Java 9, 10, and 11 have not changed the bytecode. Nothing about the compiled binary has changed to require support. And outside of Flow none of the core libraries have changed, either.

There's no forking or hijacking in play here. Oracle just hasn't done anything that needs support from a runtime since Java 8.


> Java 9, 10, and 11 have not changed the bytecode

Off the top of my head, JEP 309, implemented in Java 11, introduces a new instruction called `constantdynamic`


JEP309 "constantdynamic" for the uninitiated: https://openjdk.java.net/jeps/309


Ah my mistake then. Is there any way to actually use that instruction from Java though? Or is this just bytecode support for a potential future feature?


It gets used by the compiler, so unless ART gets to understand it, those nice Java 11 libraries at Maven central that might make use of it are a no go on Android.

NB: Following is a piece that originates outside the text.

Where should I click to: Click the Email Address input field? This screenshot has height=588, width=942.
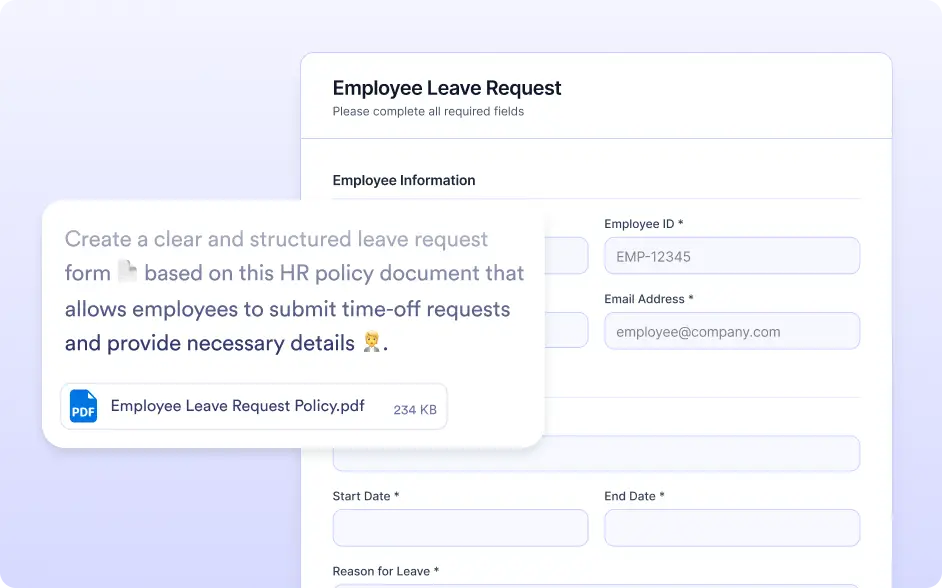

And yes, it is also related to the ongoing Valhala efforts.

https://openjdk.java.net/jeps/303


So where is Android support for constant pools or nested class changes?

Of the complete Java standard library for that matter.

Of course I am assuming the worse from a company that insists in getting away with Android J++, while having fanboys supporting their agenda, many of which were even on the first row against the old J++.

But I get it, the "Do no evil" company has lots of SV love.


> support for constant pools

Are you thinking of Java 11's Dynamic Class-File Constants or Java 12's JVM Constants API?

> nested class changes

What nested class changes?

> Of the complete Java standard library for that matter.

What is missing other than the few new additions (like Flow) in recent versions?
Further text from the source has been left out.